**EXCERPT TO READ:**
%%

Skip to main content

A tool for handling repetitive insertions into sequence alignments

Project description

brawn

A python port of MUSCLE's profile-profile mode for aligning sequences.

Brawn was specifically designed with repetitive insertions of query sequences into reference alignments in mind.

Brawn takes advantage of that repetitive nature by using cache files to remove the calculations that would need to be repeated over and over for the reference alignments. This counters the speed loss of moving from C to python. Initially building these cache files will take about 10 times longer than an equivalent single run.

While results are often identical to those from MUSCLE, there will occasionally be some minor variations. If an alignment would be very poor in the best case, this variation will be more pronounced.

%%

**PROBLEMS TO WORK ON:**
**1.** Print the passage of the brawn project description that begins at the words "A tool for handling" and stops after the words "be more pronounced.", copying it character for character.
**2.** According to the brawn project description, how much longer does initially building the cache files take than an equivalent single run?
**3.** Resume the brawn project description after its final sentence, writing the next part.

**LISTED RECORDS:**
%%

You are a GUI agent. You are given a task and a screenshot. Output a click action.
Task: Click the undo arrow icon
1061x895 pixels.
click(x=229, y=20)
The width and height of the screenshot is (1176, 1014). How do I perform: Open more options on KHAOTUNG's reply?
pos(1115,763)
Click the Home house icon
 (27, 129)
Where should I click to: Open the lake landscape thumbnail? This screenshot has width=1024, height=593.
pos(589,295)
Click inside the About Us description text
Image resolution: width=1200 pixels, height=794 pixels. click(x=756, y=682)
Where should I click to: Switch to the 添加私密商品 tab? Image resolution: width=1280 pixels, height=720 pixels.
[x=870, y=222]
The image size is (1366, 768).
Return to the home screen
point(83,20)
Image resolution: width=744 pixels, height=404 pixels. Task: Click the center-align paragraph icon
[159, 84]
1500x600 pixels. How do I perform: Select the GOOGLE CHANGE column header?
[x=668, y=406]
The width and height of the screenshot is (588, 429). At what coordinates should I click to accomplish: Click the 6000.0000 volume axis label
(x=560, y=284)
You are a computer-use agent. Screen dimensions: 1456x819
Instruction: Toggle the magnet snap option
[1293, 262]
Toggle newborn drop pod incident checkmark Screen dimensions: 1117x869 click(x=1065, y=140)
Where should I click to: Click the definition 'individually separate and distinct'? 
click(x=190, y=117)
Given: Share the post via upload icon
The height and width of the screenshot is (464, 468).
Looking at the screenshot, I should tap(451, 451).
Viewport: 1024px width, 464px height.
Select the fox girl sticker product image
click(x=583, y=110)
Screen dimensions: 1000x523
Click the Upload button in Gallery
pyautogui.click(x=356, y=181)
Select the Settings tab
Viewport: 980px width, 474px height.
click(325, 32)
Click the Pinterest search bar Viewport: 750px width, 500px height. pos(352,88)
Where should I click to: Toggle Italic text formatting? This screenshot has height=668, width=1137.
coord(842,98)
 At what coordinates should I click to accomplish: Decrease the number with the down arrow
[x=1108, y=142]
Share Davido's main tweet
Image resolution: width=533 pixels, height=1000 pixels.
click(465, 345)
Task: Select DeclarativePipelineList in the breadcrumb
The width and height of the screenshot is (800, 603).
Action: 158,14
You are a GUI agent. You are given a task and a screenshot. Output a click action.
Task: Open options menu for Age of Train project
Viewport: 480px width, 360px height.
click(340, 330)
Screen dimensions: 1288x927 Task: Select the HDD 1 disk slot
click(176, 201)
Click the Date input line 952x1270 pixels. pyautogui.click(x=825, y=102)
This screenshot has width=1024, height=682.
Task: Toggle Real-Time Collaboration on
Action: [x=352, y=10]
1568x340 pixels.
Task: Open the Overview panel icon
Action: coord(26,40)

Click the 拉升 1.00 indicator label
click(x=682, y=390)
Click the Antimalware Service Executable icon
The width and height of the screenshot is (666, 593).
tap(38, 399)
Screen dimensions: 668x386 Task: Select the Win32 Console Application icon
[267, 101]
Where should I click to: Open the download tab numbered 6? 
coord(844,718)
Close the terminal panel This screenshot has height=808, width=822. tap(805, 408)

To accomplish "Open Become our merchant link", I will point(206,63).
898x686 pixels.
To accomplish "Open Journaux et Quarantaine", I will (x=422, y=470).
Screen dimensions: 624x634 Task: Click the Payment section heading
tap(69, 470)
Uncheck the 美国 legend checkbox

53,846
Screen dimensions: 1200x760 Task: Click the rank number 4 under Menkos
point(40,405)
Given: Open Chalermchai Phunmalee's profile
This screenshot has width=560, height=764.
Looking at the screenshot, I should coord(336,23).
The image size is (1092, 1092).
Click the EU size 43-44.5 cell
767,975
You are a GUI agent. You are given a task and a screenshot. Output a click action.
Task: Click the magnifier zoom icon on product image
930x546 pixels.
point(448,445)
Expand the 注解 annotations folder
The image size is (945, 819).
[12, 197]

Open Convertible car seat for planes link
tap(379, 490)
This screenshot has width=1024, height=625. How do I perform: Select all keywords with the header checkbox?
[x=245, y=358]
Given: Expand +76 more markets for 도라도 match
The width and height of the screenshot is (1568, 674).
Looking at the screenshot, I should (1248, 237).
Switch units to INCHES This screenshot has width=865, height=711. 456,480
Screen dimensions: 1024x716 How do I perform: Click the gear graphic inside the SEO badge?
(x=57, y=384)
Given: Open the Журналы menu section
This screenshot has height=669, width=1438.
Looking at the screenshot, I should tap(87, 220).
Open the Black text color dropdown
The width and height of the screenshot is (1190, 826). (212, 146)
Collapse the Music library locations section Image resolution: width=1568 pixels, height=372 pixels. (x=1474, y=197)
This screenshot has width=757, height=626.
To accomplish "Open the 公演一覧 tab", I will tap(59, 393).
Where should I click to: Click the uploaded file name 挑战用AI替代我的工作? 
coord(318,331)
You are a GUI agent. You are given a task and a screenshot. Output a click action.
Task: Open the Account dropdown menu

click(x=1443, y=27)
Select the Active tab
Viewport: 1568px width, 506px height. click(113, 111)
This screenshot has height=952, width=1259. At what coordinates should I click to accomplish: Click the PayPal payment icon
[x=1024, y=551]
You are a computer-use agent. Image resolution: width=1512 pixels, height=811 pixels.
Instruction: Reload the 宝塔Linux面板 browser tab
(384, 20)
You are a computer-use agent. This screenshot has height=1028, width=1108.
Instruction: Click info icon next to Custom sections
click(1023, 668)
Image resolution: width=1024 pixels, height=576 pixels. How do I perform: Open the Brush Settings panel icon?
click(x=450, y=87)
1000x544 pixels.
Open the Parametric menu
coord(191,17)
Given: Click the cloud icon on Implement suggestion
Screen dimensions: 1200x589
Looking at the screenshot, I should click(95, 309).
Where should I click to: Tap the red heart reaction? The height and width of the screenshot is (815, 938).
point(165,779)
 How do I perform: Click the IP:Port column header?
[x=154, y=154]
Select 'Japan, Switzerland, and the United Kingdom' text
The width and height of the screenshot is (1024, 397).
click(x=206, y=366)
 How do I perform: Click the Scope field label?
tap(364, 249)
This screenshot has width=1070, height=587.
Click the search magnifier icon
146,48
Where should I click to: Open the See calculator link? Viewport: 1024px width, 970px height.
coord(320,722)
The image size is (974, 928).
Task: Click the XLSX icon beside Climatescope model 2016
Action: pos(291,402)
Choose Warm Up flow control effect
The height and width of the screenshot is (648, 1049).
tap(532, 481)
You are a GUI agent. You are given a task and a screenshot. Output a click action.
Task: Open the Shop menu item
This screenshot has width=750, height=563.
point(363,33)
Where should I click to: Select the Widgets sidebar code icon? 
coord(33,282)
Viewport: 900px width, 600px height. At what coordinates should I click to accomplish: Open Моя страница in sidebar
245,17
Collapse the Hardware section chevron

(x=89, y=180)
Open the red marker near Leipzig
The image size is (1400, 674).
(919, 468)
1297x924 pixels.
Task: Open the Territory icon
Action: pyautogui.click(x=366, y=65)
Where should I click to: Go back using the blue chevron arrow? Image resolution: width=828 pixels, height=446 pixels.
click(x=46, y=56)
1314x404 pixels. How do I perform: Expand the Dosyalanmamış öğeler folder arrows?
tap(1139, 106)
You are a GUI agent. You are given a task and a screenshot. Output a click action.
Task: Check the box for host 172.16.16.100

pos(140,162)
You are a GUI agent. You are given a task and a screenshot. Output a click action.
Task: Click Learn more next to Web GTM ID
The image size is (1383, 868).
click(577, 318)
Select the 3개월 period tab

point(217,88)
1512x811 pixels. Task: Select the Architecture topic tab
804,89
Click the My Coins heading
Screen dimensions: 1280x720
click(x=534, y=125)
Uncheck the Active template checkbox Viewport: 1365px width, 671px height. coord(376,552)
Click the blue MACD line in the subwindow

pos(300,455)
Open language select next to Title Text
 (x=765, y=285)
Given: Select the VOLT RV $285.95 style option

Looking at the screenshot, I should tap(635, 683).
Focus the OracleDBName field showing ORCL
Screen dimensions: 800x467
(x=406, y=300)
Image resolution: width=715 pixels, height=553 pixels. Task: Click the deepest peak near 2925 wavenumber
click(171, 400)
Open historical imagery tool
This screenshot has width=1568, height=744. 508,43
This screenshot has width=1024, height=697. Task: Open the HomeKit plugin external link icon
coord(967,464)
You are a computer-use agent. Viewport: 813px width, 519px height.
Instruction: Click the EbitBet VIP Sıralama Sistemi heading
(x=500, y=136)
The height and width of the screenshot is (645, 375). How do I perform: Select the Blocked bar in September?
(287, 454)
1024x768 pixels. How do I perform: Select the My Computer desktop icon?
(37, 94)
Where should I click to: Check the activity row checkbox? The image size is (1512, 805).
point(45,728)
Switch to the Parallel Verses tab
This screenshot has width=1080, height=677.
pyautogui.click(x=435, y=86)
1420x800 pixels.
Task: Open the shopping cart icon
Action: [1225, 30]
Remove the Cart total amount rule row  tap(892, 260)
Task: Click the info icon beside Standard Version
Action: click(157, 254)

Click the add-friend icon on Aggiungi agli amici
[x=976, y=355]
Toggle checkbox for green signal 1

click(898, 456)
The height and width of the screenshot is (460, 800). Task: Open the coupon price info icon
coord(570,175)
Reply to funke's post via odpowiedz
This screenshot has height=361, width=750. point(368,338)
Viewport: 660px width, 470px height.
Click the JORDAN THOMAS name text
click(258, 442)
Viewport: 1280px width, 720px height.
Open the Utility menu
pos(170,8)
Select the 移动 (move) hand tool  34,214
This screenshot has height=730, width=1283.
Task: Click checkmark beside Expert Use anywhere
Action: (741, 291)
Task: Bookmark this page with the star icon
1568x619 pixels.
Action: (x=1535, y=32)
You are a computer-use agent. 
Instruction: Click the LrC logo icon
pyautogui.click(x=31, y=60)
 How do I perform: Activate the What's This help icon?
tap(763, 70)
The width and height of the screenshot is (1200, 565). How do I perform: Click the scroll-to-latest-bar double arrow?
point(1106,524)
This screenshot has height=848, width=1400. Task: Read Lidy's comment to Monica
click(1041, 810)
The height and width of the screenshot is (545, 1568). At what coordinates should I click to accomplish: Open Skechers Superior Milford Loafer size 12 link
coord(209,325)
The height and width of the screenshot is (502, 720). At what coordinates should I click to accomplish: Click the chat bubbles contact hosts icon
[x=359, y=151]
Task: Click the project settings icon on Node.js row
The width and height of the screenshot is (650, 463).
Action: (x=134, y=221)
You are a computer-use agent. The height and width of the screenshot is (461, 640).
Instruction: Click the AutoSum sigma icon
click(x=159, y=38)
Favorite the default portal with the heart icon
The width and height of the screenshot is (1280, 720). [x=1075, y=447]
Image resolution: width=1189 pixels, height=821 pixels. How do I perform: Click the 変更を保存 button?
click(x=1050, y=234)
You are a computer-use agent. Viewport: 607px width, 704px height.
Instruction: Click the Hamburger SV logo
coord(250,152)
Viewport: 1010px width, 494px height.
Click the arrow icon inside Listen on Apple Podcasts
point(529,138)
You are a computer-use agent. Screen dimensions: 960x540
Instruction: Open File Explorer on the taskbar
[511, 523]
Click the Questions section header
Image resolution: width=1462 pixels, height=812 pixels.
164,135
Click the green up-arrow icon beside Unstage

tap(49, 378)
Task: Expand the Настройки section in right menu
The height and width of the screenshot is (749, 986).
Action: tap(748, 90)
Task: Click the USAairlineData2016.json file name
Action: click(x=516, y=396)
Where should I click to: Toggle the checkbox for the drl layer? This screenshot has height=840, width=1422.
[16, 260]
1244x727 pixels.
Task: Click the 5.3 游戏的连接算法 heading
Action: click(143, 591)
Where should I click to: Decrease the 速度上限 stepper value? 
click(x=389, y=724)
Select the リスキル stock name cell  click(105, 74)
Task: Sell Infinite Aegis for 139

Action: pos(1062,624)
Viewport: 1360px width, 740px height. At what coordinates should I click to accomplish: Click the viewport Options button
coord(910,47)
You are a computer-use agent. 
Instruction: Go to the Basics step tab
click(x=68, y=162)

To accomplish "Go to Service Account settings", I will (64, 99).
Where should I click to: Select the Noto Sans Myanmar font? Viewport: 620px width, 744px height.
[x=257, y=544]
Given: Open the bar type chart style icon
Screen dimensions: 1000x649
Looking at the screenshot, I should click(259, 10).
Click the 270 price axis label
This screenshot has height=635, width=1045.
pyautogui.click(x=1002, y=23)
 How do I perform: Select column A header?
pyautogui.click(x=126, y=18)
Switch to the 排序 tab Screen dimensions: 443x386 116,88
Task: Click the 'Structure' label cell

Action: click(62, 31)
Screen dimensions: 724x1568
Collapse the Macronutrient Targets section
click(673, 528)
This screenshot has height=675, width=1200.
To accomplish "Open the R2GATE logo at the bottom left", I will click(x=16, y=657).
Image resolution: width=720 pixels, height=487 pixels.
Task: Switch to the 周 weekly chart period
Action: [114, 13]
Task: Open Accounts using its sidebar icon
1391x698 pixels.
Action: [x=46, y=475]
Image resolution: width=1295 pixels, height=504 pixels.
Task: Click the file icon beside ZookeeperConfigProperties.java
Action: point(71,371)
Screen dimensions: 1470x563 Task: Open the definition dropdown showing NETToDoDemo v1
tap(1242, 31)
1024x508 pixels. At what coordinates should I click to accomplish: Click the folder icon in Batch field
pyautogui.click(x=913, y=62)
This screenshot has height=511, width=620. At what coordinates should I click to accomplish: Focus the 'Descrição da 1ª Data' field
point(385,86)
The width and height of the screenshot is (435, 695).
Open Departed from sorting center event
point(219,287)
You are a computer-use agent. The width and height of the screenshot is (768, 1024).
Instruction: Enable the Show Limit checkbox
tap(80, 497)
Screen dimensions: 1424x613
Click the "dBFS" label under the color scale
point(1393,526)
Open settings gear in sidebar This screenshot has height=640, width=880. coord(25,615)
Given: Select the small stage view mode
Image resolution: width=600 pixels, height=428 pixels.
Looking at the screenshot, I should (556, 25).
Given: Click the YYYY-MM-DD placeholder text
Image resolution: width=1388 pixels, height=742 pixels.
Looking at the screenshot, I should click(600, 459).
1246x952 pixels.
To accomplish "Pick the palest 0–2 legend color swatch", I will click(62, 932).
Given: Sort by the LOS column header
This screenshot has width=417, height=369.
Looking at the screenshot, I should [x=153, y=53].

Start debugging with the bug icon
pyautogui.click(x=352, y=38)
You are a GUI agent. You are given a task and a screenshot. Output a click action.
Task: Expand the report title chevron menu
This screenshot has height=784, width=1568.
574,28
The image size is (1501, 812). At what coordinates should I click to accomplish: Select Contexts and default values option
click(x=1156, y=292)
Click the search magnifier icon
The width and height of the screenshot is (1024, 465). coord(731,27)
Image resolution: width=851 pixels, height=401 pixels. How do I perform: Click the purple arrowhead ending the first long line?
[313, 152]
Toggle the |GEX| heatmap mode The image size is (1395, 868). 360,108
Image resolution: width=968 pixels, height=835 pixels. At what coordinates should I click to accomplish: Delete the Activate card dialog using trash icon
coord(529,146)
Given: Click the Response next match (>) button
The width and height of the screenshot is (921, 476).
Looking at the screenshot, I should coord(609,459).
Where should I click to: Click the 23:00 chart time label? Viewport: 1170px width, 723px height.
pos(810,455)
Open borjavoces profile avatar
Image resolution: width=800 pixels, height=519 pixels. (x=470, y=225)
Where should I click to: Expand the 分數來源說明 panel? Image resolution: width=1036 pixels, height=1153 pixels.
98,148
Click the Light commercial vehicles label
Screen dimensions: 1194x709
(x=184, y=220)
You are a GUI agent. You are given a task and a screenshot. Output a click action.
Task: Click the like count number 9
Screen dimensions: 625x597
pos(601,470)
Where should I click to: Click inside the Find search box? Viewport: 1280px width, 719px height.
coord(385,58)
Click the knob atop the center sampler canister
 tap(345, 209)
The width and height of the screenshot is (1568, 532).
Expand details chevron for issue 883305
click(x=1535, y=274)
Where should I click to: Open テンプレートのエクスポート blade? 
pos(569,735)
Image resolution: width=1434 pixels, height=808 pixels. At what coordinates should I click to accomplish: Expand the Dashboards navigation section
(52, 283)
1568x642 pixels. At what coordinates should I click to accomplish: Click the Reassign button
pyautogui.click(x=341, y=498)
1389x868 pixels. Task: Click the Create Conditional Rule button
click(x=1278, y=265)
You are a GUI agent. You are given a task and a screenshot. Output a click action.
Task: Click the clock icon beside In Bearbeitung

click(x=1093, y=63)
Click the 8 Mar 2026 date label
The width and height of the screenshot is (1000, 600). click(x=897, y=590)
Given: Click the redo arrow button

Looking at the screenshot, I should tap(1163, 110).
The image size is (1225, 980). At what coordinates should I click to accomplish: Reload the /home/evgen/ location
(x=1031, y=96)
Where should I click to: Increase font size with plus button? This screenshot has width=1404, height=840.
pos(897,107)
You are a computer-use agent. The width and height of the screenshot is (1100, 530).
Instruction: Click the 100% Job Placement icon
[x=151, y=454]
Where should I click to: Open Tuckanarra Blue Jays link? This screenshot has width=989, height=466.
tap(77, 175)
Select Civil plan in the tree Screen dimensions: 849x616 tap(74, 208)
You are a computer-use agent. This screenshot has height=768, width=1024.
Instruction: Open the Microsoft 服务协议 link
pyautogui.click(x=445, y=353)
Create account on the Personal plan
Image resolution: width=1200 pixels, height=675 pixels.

%%

**ANSWERS TO THE PROBLEMS:**
**1.**
A tool for handling repetitive insertions into sequence alignments

Project description

brawn

A python port of MUSCLE's profile-profile mode for aligning sequences.

Brawn was specifically designed with repetitive insertions of query sequences into reference alignments in mind.

Brawn takes advantage of that repetitive nature by using cache files to remove the calculations that would need to be repeated over and over for the reference alignments. This counters the speed loss of moving from C to python. Initially building these cache files will take about 10 times longer than an equivalent single run.

While results are often identical to those from MUSCLE, there will occasionally be some minor variations. If an alignment would be very poor in the best case, this variation will be more pronounced.

**2.** About 10 times longer.

**3.**
Only protein sequences are explicitly supported at the moment, full DNA/RNA support may follow later.

Installation

from PyPI

pip install brawn

from source

pip install .

for development

pip install .[testing]

Use

For speed, using a cache file is extremely important. They can be built and used both programatically and the command line. They are also optional, if required.

Basic profile-profile mode

To load an alignment from a FASTA file, use:

from brawn import Alignment

with open("some.fasta") as handle:
    alignment = Alignment.from_file(handle)

Or, to build from an existing dictionary (even if it's just one element), use:

name_to_sequence = {
    "A": "GT-DVG",
    "B": "GTK-VG",
}
alignment = Alignment(name_to_sequence)

Or, to load cached calculations directly (this is the preferable option for large alignments):

with open("reference.cache") as handle:
    alignment = Alignment.from_cache_file(handle)

As a sidenote, to build a cache for the reference alignment:

with open("reference.cache", "w") as handle:
    alignment.to_cache_file(handle)

This will add any needed computational steps prior to writing.

Once two alignments have been created/loaded, they can be combined with:

from brawn import combine_alignments

result = combine_alignments(alignment1, alignment2)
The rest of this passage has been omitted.